In July 2022 Poūkahangatus was published in the United States by Knopf, and in the United Kingdom by Penguin Books. In November 2022 it was named by The New Yorker as one of the best books of 2022 so far. The New York Times commented:

This chatty, winsome debut by a young New Zealand poet mines family history, Maori myth and the residue of pop culture to fashion a striking sensibility in which superstition wards off ghosts and a David Bowie sticker on a laptop resembles "a tiny ... genderless angel lit up by green charger light."

===Rangikura===
Tibble's second collection, Rangikura, was published in 2021. The poems are based in part on her own experiences growing up as a young Māori woman, and many of the poems were written during the 2020 COVID-19 lockdown. She describes the book as being more personal than her first book, and as "pay[ing] tribute to modern Māori culture by using the humour, sexuality and friendship that encapsulates my generation". Reviewer Hamesh Wyatt, writing for the Otago Daily Times, described it as a "fiery new work" and an "immersive trip". Paula Green said in her review:

Tayi's collection is framed by an opening poem and a last poem, ancestor poems, like two palms holding the poetry tenderly, lovingly. Hold this book in your reading hands and check out the electricity when you stand in the river, the ocean. Reading Tayi spins you so sweetly, so sharply, along the line, off the line. I love this book so much.

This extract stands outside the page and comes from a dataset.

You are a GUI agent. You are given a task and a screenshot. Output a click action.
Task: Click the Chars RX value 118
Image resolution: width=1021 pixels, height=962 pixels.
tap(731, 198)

In March 2022, Rangikura was shortlisted for the Mary and Peter Biggs Award for Poetry at the Ockham New Zealand Book Awards. In April 2024 it was published by Knopf in the United States, and by Penguin in the United Kingdom. The New York Times described it as a "coming-of-age narrative" with an "undercurrent of pride and defiance".

===Other work===
Tibble's work has been published in Pantograph Punch, The Spinoff, The Wireless, Sport and the anthology The Friday Poem: 100 New Zealand Poems (edited by Steve Braunias). In 2018 she read her poem "Hoki Mai" at an Anzac Day parade attended by 25,000 people in Wellington.

From 2019 to 2024 Tibble worked as a publicist at Te Herenga Waka University Press. In 2019 she joined Pantograph Punch as a staff writer. In 2022 she also worked as an astrologist for Metro magazine. She has previously worked at Toi Māori Aotearoa.

She has been described by The New York Times as an "it girl" and style icon. In 2021 she appeared in the music video for Lorde's single Solar Power. Her poems were included in the show UPU presented at the Silo Theatre as part of the Auckland Arts Festival in 2020, and at the Kia Mau Festival in 2021. She received the award for best personal essay at the 2020 Voyager Media Awards for her essay "Ihumātao: Everyone was there, e hoa".

In May 2022 Tibble headlined two events at the PEN World Voices festival on international and indigenous poetry. In July 2023 her poem "Creation Story" was published in The New Yorker; she is the fifth New Zealander and first Māori writer to have work published in the magazine.